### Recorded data
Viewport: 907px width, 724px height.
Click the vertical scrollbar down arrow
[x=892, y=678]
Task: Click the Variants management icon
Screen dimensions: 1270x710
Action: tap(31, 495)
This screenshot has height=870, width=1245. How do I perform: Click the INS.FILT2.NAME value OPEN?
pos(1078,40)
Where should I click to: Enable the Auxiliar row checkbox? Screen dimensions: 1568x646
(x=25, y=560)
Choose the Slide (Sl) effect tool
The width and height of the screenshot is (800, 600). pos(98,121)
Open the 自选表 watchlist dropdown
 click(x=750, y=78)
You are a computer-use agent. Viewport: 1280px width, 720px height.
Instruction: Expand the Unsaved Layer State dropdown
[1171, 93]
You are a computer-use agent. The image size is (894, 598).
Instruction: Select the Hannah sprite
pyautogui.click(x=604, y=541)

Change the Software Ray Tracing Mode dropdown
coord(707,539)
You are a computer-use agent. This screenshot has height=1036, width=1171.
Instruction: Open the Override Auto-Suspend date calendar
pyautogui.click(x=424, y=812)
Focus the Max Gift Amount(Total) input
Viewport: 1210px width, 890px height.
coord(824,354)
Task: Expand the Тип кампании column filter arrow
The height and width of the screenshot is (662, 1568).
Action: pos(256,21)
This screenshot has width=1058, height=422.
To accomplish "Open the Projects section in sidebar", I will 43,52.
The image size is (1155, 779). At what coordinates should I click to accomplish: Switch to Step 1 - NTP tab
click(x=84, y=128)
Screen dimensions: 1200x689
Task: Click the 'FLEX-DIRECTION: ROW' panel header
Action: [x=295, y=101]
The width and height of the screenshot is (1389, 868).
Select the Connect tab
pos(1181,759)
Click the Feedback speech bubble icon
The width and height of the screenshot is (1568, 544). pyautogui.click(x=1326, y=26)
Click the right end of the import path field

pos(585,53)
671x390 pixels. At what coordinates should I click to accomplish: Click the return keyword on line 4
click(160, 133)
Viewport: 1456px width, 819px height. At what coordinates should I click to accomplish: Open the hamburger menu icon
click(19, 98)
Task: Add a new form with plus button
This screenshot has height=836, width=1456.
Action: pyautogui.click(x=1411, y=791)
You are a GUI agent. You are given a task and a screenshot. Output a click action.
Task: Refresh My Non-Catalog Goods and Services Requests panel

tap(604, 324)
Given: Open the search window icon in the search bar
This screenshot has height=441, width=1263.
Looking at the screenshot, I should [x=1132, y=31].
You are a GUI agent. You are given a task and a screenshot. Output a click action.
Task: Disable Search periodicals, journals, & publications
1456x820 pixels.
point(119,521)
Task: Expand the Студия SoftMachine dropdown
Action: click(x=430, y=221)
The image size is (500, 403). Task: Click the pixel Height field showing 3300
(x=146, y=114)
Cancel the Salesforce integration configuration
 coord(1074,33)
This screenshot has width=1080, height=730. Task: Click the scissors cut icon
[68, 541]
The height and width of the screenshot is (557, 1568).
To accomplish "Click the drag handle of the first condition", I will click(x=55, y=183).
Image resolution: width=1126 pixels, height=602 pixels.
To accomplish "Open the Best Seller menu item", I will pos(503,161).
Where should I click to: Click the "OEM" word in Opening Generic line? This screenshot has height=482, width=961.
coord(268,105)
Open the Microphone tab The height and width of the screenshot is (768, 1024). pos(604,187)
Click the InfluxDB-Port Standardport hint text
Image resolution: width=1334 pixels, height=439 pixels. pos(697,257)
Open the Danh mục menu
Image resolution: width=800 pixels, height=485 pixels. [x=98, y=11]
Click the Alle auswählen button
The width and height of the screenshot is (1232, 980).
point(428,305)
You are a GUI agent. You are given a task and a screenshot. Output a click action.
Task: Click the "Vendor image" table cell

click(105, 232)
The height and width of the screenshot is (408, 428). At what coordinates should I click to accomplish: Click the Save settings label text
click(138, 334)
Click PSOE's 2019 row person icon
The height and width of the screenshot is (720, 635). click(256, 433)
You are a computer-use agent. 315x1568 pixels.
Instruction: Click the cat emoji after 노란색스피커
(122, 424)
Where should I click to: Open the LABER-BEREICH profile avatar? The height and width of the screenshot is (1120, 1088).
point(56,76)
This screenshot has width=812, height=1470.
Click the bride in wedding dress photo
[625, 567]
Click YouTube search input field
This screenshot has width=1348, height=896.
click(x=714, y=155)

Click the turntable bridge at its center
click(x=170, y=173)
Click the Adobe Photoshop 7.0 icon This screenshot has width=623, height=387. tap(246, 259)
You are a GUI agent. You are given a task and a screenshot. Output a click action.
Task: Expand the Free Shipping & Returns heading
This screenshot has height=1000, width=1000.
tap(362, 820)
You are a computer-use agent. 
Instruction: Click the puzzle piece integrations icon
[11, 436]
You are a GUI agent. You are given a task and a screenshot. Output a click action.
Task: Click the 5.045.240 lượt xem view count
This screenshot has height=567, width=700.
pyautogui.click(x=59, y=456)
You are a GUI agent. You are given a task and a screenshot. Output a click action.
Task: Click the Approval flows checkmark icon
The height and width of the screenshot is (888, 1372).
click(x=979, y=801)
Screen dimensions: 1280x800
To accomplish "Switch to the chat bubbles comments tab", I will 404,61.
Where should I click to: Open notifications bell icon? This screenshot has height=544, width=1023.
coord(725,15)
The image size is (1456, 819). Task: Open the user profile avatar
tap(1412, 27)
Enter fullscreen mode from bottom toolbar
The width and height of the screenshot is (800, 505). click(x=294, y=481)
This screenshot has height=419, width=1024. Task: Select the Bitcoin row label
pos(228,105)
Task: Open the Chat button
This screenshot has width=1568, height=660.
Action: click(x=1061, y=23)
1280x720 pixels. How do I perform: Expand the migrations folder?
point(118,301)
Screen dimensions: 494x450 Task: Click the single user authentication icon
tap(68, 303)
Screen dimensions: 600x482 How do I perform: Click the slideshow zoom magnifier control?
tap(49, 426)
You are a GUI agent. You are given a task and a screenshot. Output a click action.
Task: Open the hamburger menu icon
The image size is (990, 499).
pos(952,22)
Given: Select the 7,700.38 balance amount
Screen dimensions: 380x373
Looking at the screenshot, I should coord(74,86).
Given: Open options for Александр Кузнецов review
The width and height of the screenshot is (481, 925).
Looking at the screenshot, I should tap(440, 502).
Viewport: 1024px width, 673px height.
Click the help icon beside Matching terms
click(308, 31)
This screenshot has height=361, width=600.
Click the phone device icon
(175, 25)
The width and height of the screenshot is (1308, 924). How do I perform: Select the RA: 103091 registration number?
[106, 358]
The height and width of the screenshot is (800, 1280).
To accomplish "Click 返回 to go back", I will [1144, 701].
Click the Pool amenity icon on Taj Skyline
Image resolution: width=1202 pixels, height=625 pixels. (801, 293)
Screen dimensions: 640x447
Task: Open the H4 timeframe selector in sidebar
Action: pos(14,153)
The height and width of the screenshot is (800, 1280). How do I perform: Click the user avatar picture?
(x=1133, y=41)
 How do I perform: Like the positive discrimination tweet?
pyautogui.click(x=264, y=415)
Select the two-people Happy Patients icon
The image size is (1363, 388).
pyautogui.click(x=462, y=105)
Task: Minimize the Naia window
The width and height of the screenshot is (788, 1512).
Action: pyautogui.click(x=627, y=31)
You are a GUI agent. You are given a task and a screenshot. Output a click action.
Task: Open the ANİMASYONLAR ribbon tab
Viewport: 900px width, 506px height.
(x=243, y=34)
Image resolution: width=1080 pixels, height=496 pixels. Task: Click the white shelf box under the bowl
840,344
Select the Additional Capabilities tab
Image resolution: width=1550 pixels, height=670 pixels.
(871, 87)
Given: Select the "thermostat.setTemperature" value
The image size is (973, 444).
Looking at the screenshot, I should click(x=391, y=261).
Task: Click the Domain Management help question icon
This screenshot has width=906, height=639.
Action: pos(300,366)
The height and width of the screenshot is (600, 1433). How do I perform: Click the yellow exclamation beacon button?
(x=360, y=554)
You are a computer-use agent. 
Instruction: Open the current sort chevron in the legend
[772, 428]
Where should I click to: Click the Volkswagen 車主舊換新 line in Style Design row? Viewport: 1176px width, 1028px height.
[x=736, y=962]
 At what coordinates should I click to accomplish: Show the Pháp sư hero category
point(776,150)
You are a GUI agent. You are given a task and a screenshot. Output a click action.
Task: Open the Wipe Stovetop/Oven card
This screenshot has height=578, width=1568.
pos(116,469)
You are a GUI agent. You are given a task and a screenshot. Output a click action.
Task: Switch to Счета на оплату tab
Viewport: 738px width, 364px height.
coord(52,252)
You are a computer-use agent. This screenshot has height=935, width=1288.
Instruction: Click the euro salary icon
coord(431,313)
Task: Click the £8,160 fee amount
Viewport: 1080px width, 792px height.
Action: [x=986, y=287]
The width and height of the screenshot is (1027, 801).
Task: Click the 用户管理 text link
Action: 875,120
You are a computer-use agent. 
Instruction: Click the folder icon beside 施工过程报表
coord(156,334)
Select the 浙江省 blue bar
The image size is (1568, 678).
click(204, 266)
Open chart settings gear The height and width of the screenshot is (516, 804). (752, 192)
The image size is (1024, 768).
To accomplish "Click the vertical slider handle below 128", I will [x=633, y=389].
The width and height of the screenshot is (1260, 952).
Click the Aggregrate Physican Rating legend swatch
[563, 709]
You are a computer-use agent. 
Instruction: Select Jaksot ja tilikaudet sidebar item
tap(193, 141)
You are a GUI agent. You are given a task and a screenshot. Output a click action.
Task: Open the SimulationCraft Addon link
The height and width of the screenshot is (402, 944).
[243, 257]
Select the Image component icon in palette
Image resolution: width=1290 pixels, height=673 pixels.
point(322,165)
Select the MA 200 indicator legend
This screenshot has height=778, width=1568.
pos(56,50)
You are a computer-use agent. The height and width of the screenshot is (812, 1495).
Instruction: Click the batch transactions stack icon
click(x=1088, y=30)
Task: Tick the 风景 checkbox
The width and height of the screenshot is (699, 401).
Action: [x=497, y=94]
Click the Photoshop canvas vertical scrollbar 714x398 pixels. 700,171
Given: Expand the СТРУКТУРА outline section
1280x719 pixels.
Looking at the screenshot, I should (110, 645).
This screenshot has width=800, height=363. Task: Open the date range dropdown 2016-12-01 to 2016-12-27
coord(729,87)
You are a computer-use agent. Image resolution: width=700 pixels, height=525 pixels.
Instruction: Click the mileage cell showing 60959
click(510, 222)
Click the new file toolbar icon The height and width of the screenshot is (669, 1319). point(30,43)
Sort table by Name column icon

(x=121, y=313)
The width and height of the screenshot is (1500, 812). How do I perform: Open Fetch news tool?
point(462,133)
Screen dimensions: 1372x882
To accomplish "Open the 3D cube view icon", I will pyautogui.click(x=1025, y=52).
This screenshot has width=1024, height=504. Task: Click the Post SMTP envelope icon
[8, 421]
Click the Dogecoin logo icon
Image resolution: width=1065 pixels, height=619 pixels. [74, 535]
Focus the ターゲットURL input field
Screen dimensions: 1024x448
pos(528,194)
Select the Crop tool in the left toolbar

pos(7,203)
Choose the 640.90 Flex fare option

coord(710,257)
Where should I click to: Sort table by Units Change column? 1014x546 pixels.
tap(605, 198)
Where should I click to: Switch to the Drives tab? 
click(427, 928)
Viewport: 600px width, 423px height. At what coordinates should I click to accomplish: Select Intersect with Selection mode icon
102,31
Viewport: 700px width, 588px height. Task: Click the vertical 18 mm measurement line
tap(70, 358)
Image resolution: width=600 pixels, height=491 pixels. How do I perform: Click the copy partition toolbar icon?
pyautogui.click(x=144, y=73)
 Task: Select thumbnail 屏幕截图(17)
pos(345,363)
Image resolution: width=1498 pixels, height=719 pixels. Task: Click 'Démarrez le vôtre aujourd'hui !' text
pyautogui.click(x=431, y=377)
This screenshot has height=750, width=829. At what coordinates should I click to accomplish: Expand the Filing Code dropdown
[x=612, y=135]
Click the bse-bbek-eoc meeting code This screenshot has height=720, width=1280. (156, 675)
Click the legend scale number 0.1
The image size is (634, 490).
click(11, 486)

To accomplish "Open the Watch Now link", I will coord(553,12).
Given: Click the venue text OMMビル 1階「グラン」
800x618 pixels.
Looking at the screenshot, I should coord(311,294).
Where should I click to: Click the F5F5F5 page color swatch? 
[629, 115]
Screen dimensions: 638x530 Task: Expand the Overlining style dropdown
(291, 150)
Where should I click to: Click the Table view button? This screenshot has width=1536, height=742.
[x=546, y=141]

### Assigned task
Find the string "will" in the entries above and return each line that holds it.

### Your response
To accomplish "Open the Projects section in sidebar", I will 43,52.
To accomplish "Click the drag handle of the first condition", I will click(x=55, y=183).
To accomplish "Open the Best Seller menu item", I will pos(503,161).
To accomplish "Switch to the chat bubbles comments tab", I will 404,61.
To accomplish "Click 返回 to go back", I will [1144, 701].
To accomplish "Click the vertical slider handle below 128", I will [x=633, y=389].
To accomplish "Open the 3D cube view icon", I will pyautogui.click(x=1025, y=52).
To accomplish "Open the Watch Now link", I will coord(553,12).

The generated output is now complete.